Al lado de los nombres y fechas de sus asesinatos, está un proyecto de plaza monumental. No importa lo que se pretenda hacer. Por más de veinte años he pedido un reconocimiento para aquellos que perdieron la vida en ese cruel periodo de nuestra historia. "Está prohibido olvidar" es una frase que como lamento sale de mis escritos. Muchos de los cuerpos de esas víctimas tienen destino desconocido. Otros, metidos en sacos, esperan una investigación de expertos extranjeros para que los identifiquen. Siempre recuerdo a familiares de ellos que confesaron que solamente querían una tumba donde llevarles flores.

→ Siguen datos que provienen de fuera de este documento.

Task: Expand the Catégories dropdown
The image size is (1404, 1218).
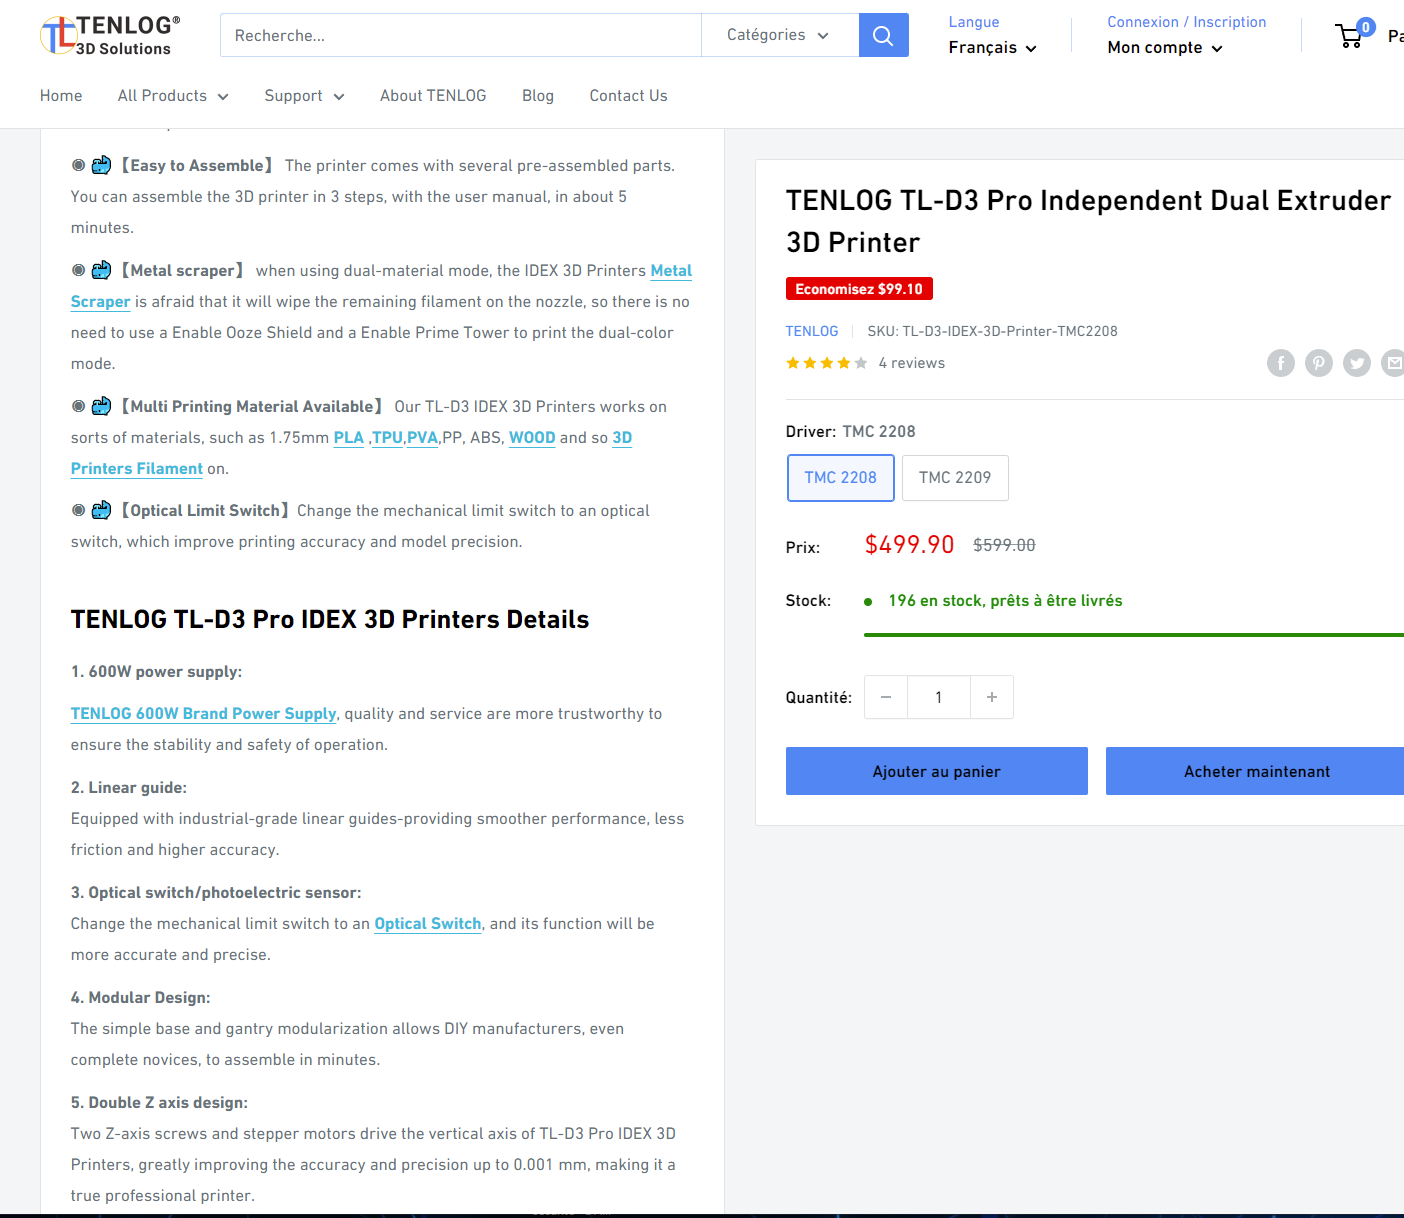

Algunos no deseaban que se conocieran sus reclamos por miedo a represalias... porque los asesinos están vivos y nunca recibieron castigo. Esa lujosa vivienda vandalizada por años fue un monumento a la maldad que sufrió este país. Ni veinte ni cien años serán suficiente castigo para el dictador que provocó la invasión norteamericana. Días atrás, una persona me aseguró que no le decomisaron todos los millones mal habidos al dictador. El pueblo panameño es "alegre y confiado" y tiene "memoria de mosquito". No es justo que demos la espalda a esa barbarie de los militares. Muchas víctimas de la dictadura sufrieron horribles torturas...
¿Dónde está el cuerpo del padre Gallegos?, ¿dónde está la cabeza del doctor Hugo Spadafora? son solo dos misterios que mantienen las heridas abiertas. Menos mal que luego de casi un cuarto de siglo hubo un gobierno que se atrevió a demoler la casona y proponer un monumento a esos patriotas.